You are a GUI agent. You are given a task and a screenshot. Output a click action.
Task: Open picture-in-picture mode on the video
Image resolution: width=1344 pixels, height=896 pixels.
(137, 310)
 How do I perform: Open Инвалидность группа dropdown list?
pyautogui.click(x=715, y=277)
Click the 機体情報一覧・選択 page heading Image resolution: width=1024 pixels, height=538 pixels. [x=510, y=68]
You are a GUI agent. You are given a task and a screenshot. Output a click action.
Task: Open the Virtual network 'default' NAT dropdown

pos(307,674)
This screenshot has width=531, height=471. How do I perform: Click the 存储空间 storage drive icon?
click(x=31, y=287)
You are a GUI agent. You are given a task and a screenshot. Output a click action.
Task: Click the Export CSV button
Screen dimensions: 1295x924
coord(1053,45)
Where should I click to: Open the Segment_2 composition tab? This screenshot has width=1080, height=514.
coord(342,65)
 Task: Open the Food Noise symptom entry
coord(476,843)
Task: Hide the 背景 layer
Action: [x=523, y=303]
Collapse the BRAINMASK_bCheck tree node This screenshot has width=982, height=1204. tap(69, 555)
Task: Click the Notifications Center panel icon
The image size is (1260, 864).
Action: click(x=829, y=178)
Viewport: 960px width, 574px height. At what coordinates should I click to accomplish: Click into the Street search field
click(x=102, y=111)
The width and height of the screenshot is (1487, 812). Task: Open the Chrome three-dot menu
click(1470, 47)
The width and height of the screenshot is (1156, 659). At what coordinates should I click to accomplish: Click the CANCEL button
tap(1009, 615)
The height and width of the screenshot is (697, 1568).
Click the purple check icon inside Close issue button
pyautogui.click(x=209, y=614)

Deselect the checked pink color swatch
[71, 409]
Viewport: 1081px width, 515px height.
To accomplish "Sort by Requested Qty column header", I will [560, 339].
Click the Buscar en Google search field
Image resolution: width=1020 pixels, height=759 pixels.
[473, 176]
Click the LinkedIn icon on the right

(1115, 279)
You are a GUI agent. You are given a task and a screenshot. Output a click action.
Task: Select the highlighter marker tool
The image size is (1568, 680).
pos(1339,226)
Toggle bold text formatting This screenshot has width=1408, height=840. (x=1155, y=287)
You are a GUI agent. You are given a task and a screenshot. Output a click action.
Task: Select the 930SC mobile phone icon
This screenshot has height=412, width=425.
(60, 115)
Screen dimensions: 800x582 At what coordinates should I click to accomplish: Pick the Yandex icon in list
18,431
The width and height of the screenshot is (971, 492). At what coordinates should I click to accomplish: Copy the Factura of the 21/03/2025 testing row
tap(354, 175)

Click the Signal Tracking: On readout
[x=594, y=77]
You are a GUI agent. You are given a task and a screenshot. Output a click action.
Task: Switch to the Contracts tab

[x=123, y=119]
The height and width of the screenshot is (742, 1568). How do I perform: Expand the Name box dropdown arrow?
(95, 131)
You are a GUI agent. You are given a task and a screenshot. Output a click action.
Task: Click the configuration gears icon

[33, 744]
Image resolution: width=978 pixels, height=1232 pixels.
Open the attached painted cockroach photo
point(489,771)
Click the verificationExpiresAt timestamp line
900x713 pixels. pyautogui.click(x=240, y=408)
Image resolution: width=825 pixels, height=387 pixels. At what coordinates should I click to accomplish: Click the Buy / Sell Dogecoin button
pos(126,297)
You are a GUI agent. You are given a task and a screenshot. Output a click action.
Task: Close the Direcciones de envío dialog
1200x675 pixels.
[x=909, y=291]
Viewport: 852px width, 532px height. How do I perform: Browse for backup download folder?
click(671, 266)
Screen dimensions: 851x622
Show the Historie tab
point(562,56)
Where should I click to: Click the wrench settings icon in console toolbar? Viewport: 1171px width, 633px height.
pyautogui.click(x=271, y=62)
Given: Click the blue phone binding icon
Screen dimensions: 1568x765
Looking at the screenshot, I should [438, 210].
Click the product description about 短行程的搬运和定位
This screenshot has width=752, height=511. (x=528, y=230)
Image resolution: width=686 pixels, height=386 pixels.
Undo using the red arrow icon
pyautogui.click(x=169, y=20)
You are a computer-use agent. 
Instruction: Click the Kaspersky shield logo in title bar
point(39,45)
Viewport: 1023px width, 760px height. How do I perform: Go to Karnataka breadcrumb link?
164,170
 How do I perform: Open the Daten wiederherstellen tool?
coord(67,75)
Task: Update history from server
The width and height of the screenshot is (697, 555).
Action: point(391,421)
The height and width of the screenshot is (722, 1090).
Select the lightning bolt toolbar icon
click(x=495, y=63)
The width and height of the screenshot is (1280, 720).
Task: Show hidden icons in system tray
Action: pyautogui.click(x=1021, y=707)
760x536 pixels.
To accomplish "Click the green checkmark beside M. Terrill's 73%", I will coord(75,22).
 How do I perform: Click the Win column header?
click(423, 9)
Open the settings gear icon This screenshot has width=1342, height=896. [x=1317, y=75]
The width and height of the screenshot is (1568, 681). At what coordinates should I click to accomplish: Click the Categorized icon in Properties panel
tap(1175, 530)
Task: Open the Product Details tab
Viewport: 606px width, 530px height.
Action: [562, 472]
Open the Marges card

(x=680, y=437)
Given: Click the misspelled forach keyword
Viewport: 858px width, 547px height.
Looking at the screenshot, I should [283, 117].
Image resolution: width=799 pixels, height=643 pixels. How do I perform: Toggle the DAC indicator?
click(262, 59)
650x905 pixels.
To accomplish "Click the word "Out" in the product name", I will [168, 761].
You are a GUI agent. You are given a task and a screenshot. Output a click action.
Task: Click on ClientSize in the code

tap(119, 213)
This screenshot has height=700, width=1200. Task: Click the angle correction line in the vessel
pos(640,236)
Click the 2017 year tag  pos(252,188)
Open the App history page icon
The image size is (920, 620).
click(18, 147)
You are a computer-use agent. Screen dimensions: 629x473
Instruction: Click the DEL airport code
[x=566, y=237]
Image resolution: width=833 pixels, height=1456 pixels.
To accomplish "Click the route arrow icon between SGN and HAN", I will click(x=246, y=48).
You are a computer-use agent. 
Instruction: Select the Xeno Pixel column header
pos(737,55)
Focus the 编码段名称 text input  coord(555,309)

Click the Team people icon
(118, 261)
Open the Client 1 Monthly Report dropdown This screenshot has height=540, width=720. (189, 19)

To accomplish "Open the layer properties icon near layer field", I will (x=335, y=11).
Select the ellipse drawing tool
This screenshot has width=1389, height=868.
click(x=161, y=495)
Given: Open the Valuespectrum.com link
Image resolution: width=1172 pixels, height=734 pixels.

# # # #

▸ **Work request**: Write the records out precisely, omitting nothing.

▸ **Response to the task**:
You are a GUI agent. You are given a task and a screenshot. Output a click action.
Task: Open picture-in-picture mode on the video
Image resolution: width=1344 pixels, height=896 pixels.
(137, 310)
 How do I perform: Open Инвалидность группа dropdown list?
pyautogui.click(x=715, y=277)
Click the 機体情報一覧・選択 page heading Image resolution: width=1024 pixels, height=538 pixels. [x=510, y=68]
You are a GUI agent. You are given a task and a screenshot. Output a click action.
Task: Open the Virtual network 'default' NAT dropdown

pos(307,674)
This screenshot has width=531, height=471. How do I perform: Click the 存储空间 storage drive icon?
click(x=31, y=287)
You are a GUI agent. You are given a task and a screenshot. Output a click action.
Task: Click the Export CSV button
Screen dimensions: 1295x924
coord(1053,45)
Where should I click to: Open the Segment_2 composition tab? This screenshot has width=1080, height=514.
coord(342,65)
 Task: Open the Food Noise symptom entry
coord(476,843)
Task: Hide the 背景 layer
Action: [x=523, y=303]
Collapse the BRAINMASK_bCheck tree node This screenshot has width=982, height=1204. tap(69, 555)
Task: Click the Notifications Center panel icon
The image size is (1260, 864).
Action: click(x=829, y=178)
Viewport: 960px width, 574px height. At what coordinates should I click to accomplish: Click into the Street search field
click(x=102, y=111)
The width and height of the screenshot is (1487, 812). Task: Open the Chrome three-dot menu
click(1470, 47)
The width and height of the screenshot is (1156, 659). At what coordinates should I click to accomplish: Click the CANCEL button
tap(1009, 615)
The height and width of the screenshot is (697, 1568).
Click the purple check icon inside Close issue button
pyautogui.click(x=209, y=614)

Deselect the checked pink color swatch
[71, 409]
Viewport: 1081px width, 515px height.
To accomplish "Sort by Requested Qty column header", I will [560, 339].
Click the Buscar en Google search field
Image resolution: width=1020 pixels, height=759 pixels.
[473, 176]
Click the LinkedIn icon on the right

(1115, 279)
You are a GUI agent. You are given a task and a screenshot. Output a click action.
Task: Select the highlighter marker tool
The image size is (1568, 680).
pos(1339,226)
Toggle bold text formatting This screenshot has width=1408, height=840. (x=1155, y=287)
You are a GUI agent. You are given a task and a screenshot. Output a click action.
Task: Select the 930SC mobile phone icon
This screenshot has height=412, width=425.
(60, 115)
Screen dimensions: 800x582 At what coordinates should I click to accomplish: Pick the Yandex icon in list
18,431
The width and height of the screenshot is (971, 492). At what coordinates should I click to accomplish: Copy the Factura of the 21/03/2025 testing row
tap(354, 175)

Click the Signal Tracking: On readout
[x=594, y=77]
You are a GUI agent. You are given a task and a screenshot. Output a click action.
Task: Switch to the Contracts tab

[x=123, y=119]
The height and width of the screenshot is (742, 1568). How do I perform: Expand the Name box dropdown arrow?
(95, 131)
You are a GUI agent. You are given a task and a screenshot. Output a click action.
Task: Click the configuration gears icon

[33, 744]
Image resolution: width=978 pixels, height=1232 pixels.
Open the attached painted cockroach photo
point(489,771)
Click the verificationExpiresAt timestamp line
900x713 pixels. pyautogui.click(x=240, y=408)
Image resolution: width=825 pixels, height=387 pixels. At what coordinates should I click to accomplish: Click the Buy / Sell Dogecoin button
pos(126,297)
You are a GUI agent. You are given a task and a screenshot. Output a click action.
Task: Close the Direcciones de envío dialog
1200x675 pixels.
[x=909, y=291]
Viewport: 852px width, 532px height. How do I perform: Browse for backup download folder?
click(671, 266)
Screen dimensions: 851x622
Show the Historie tab
point(562,56)
Where should I click to: Click the wrench settings icon in console toolbar? Viewport: 1171px width, 633px height.
pyautogui.click(x=271, y=62)
Given: Click the blue phone binding icon
Screen dimensions: 1568x765
Looking at the screenshot, I should [438, 210].
Click the product description about 短行程的搬运和定位
This screenshot has width=752, height=511. (x=528, y=230)
Image resolution: width=686 pixels, height=386 pixels.
Undo using the red arrow icon
pyautogui.click(x=169, y=20)
You are a computer-use agent. 
Instruction: Click the Kaspersky shield logo in title bar
point(39,45)
Viewport: 1023px width, 760px height. How do I perform: Go to Karnataka breadcrumb link?
164,170
 How do I perform: Open the Daten wiederherstellen tool?
coord(67,75)
Task: Update history from server
The width and height of the screenshot is (697, 555).
Action: point(391,421)
The height and width of the screenshot is (722, 1090).
Select the lightning bolt toolbar icon
click(x=495, y=63)
The width and height of the screenshot is (1280, 720).
Task: Show hidden icons in system tray
Action: pyautogui.click(x=1021, y=707)
760x536 pixels.
To accomplish "Click the green checkmark beside M. Terrill's 73%", I will coord(75,22).
 How do I perform: Click the Win column header?
click(423, 9)
Open the settings gear icon This screenshot has width=1342, height=896. [x=1317, y=75]
The width and height of the screenshot is (1568, 681). At what coordinates should I click to accomplish: Click the Categorized icon in Properties panel
tap(1175, 530)
Task: Open the Product Details tab
Viewport: 606px width, 530px height.
Action: [562, 472]
Open the Marges card

(x=680, y=437)
Given: Click the misspelled forach keyword
Viewport: 858px width, 547px height.
Looking at the screenshot, I should [283, 117].
Image resolution: width=799 pixels, height=643 pixels. How do I perform: Toggle the DAC indicator?
click(262, 59)
650x905 pixels.
To accomplish "Click the word "Out" in the product name", I will [168, 761].
You are a GUI agent. You are given a task and a screenshot. Output a click action.
Task: Click on ClientSize in the code

tap(119, 213)
This screenshot has height=700, width=1200. Task: Click the angle correction line in the vessel
pos(640,236)
Click the 2017 year tag  pos(252,188)
Open the App history page icon
The image size is (920, 620).
click(18, 147)
You are a computer-use agent. Screen dimensions: 629x473
Instruction: Click the DEL airport code
[x=566, y=237]
Image resolution: width=833 pixels, height=1456 pixels.
To accomplish "Click the route arrow icon between SGN and HAN", I will click(x=246, y=48).
You are a computer-use agent. 
Instruction: Select the Xeno Pixel column header
pos(737,55)
Focus the 编码段名称 text input  coord(555,309)

Click the Team people icon
(118, 261)
Open the Client 1 Monthly Report dropdown This screenshot has height=540, width=720. (189, 19)

To accomplish "Open the layer properties icon near layer field", I will (x=335, y=11).
Select the ellipse drawing tool
This screenshot has width=1389, height=868.
click(x=161, y=495)
Given: Open the Valuespectrum.com link
Image resolution: width=1172 pixels, height=734 pixels.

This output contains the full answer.